## [Task to complete]
Write out nothing except the lines of the entries below, from the first through the one containing "You are a GUI", exactly and without pictures.

■ ■ ■

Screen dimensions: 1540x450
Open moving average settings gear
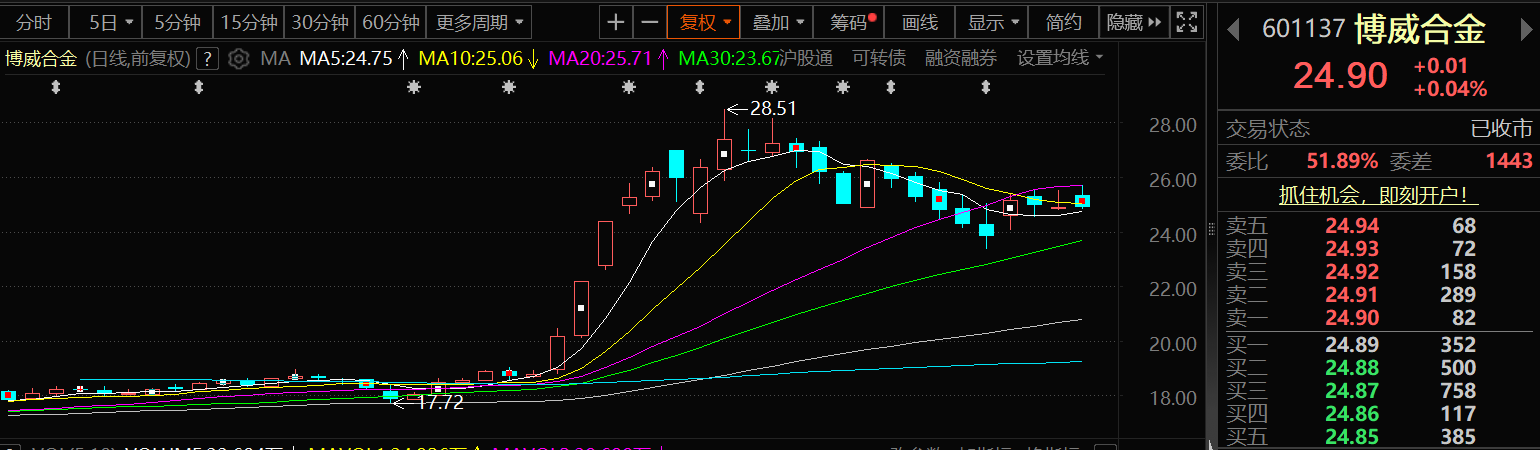[238, 59]
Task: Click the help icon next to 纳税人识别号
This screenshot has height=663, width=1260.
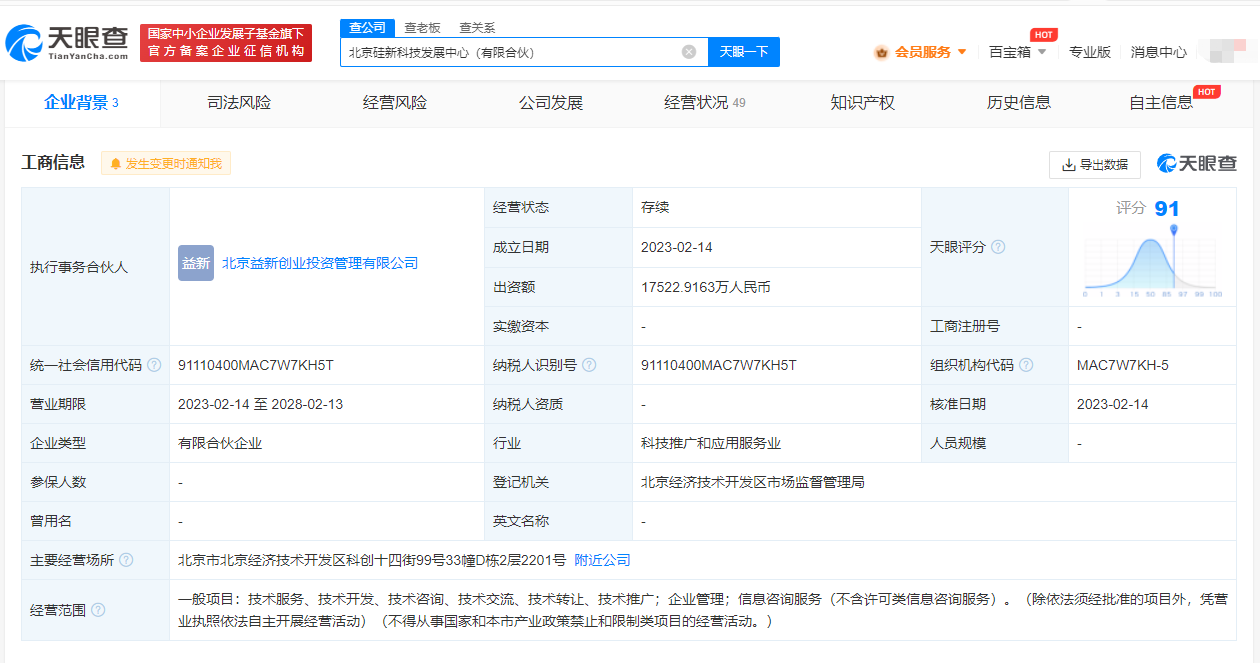Action: click(589, 365)
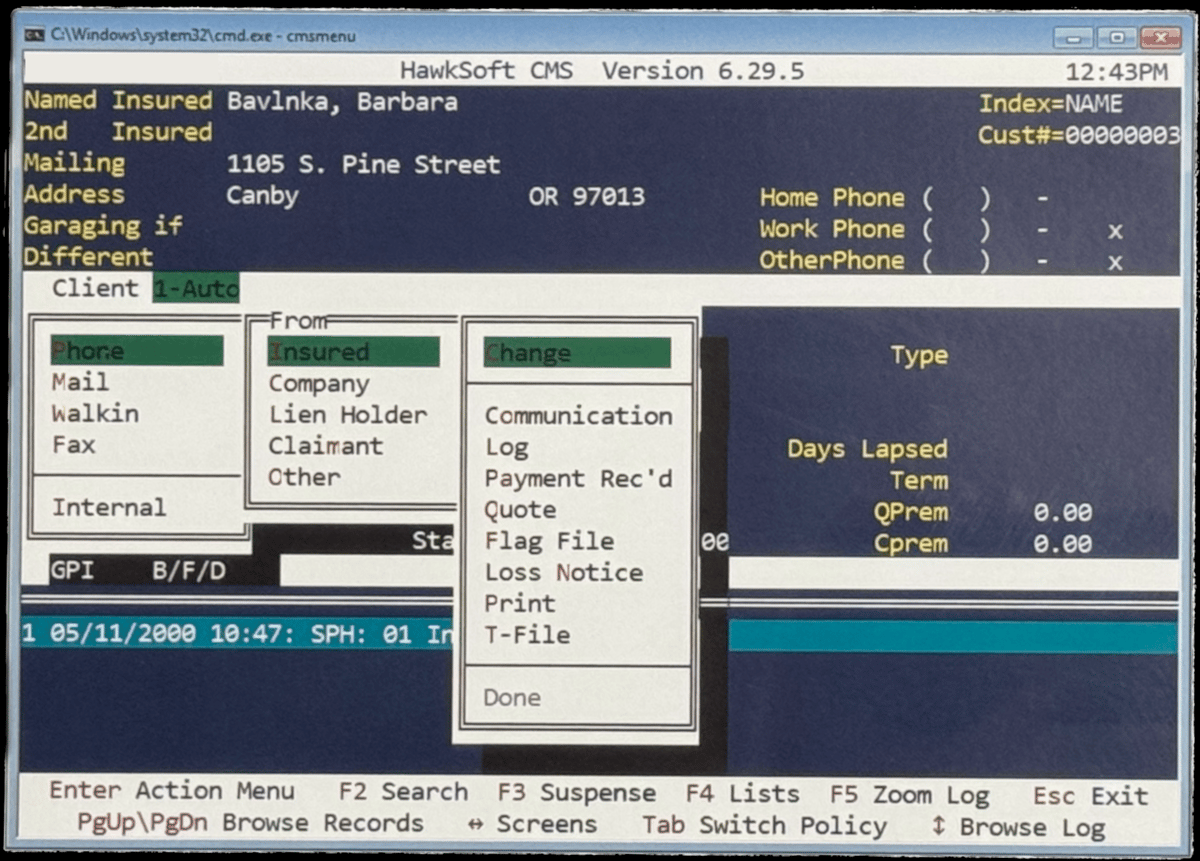Select "Company" under the From menu

point(318,382)
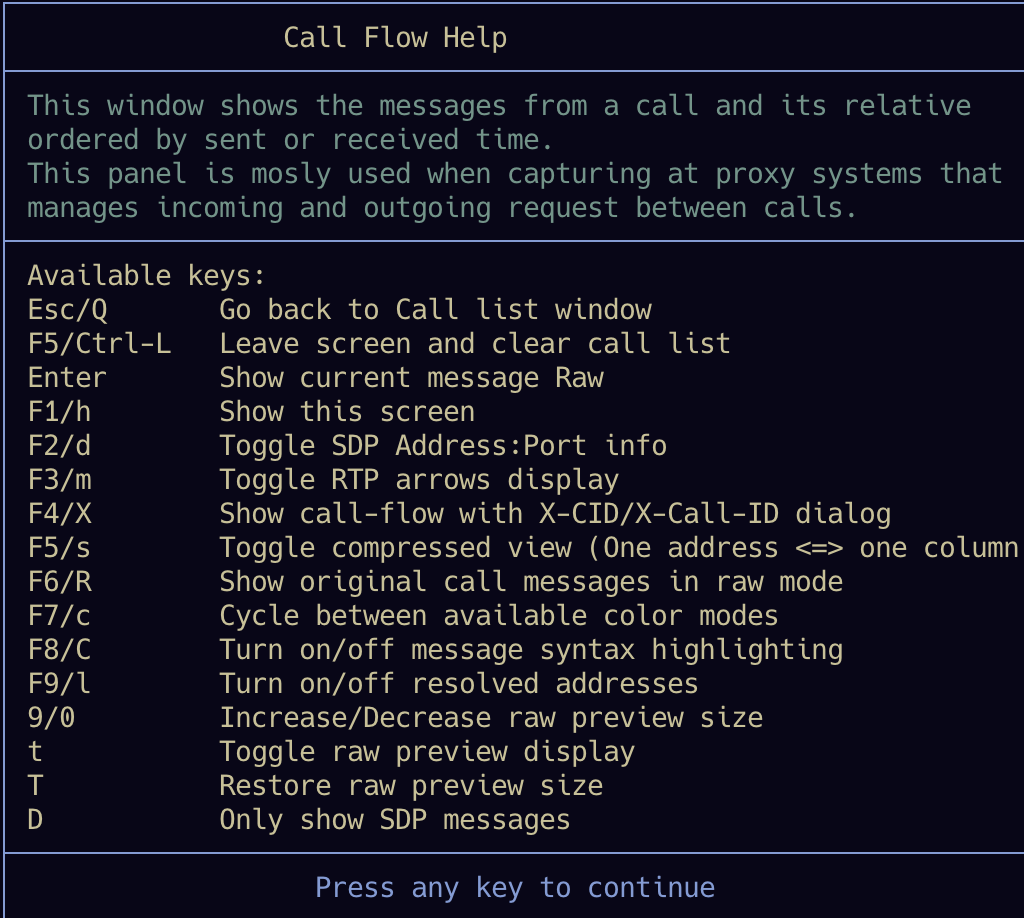This screenshot has height=918, width=1024.
Task: Toggle compressed view entry
Action: (618, 548)
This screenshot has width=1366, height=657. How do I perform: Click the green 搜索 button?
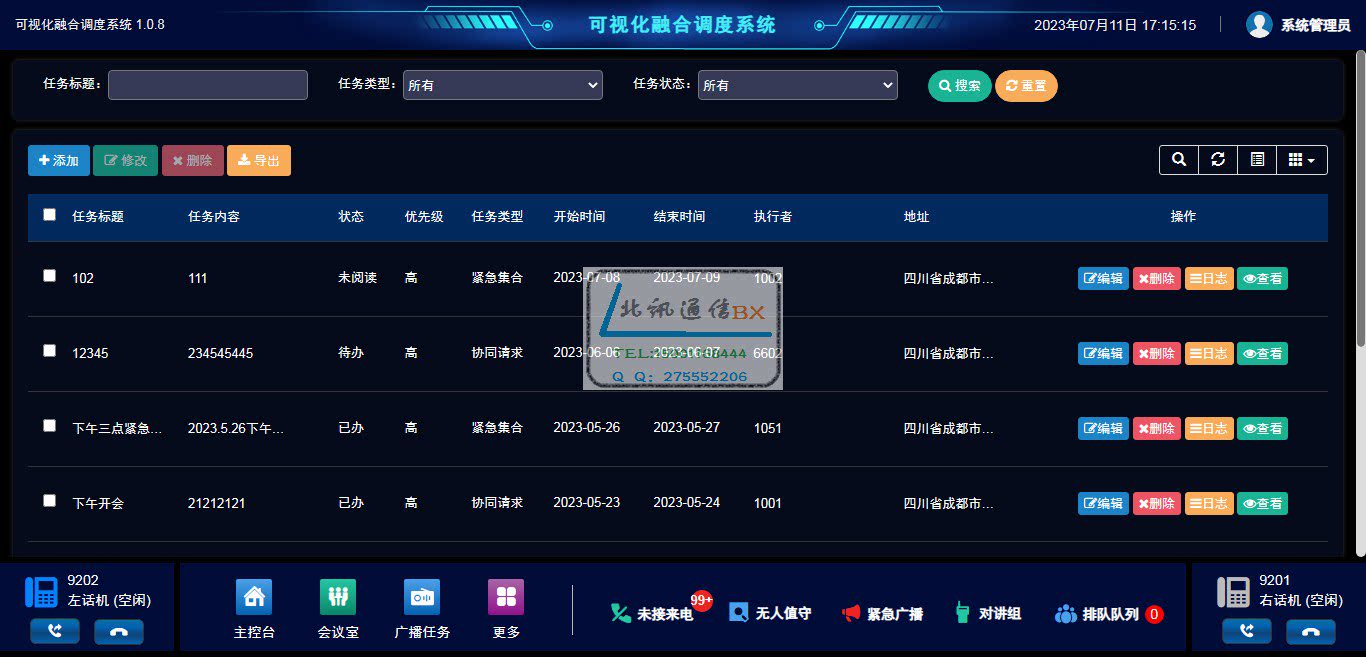tap(959, 86)
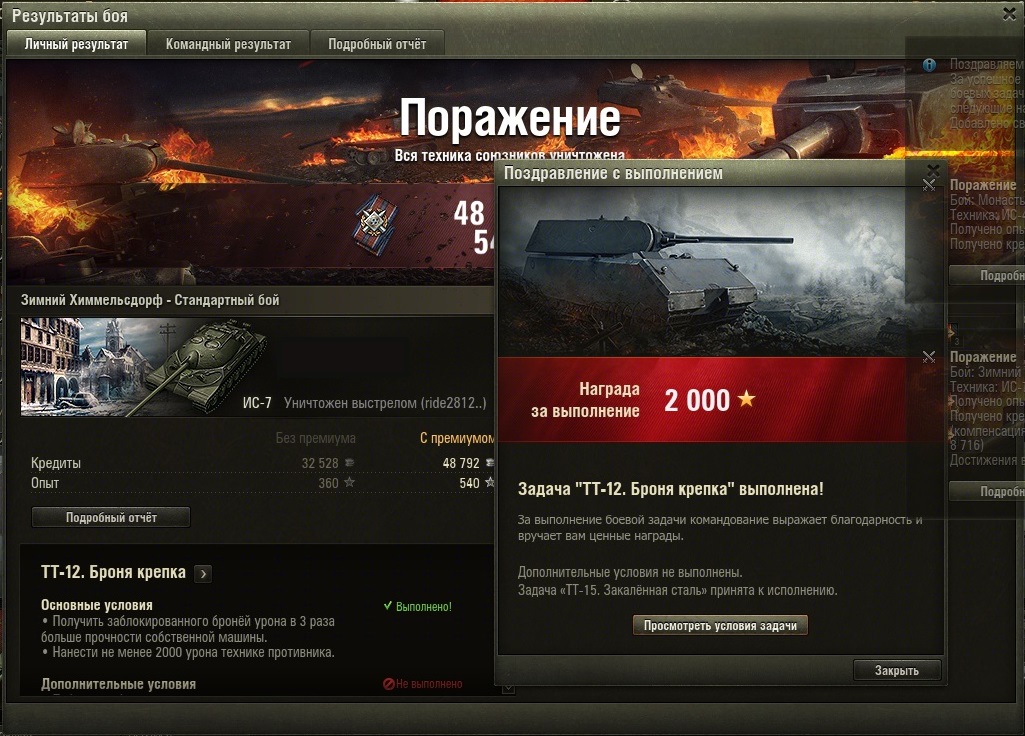Click the Закрыть button in the popup
The image size is (1025, 736).
897,671
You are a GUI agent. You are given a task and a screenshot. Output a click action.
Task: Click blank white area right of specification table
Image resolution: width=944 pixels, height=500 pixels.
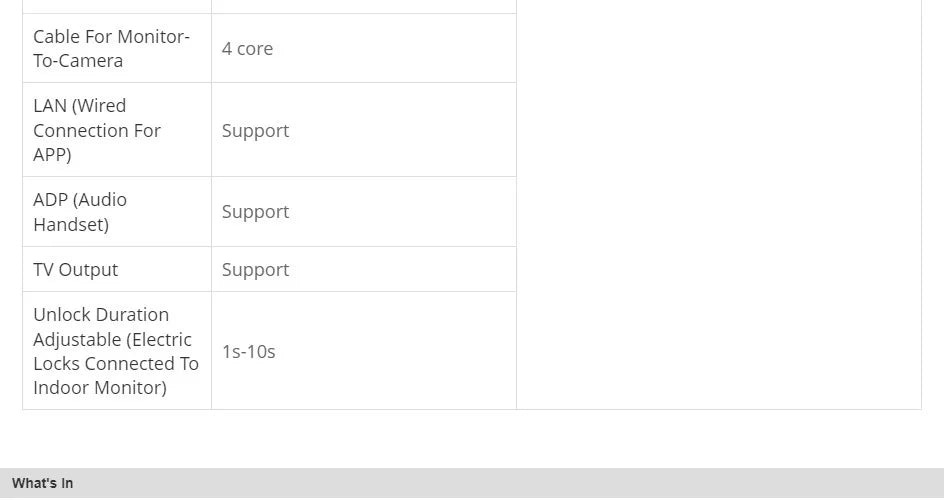719,205
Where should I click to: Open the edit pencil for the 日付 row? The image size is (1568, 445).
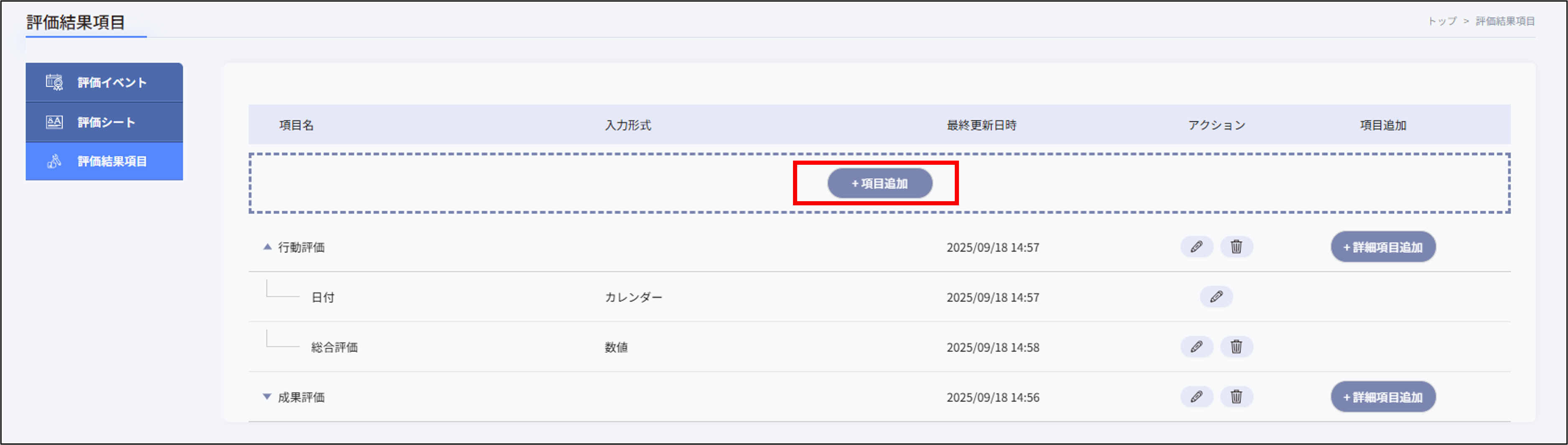tap(1216, 297)
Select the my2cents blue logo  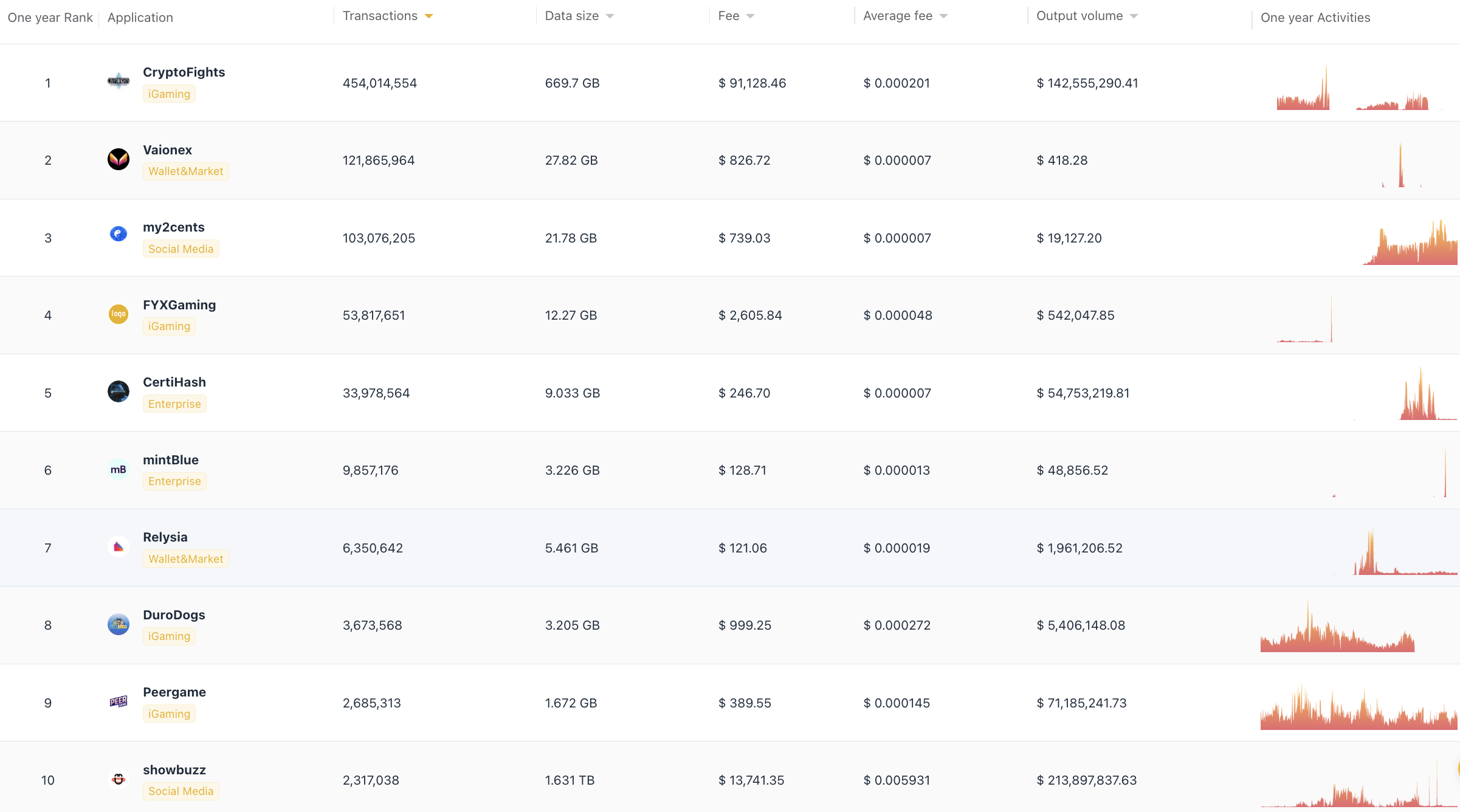click(x=119, y=234)
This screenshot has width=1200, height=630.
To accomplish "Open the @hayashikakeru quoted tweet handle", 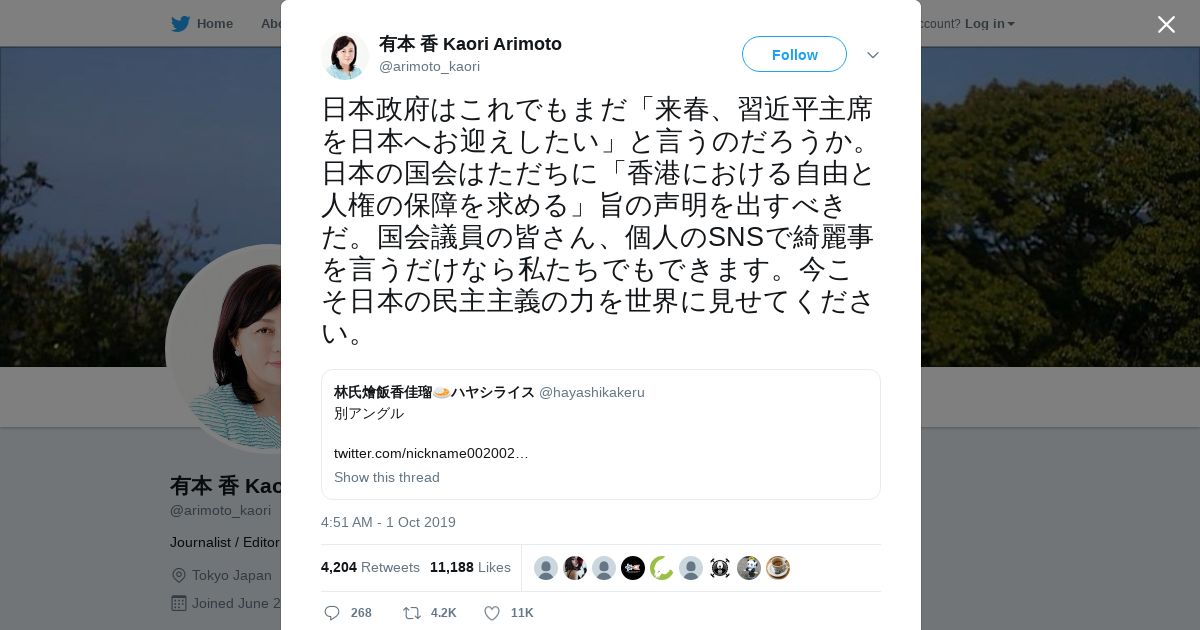I will coord(592,392).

■ ■ ■

## [Answer to the exercise]
Screen dimensions: 1540x450
Open moving average settings gear
[238, 59]
Task: Click the help icon next to 纳税人识别号
This screenshot has height=663, width=1260.
Action: click(589, 365)
Select "Company" under the From menu

point(318,382)
This screenshot has height=918, width=1024.
Task: Toggle compressed view entry
Action: (618, 548)
This screenshot has width=1366, height=657. How do I perform: Click the green 搜索 button?
tap(959, 86)
Click the Закрыть button in the popup
The image size is (1025, 736).
897,671
You are a GUI agent. You are given a task and a screenshot. Output a click action.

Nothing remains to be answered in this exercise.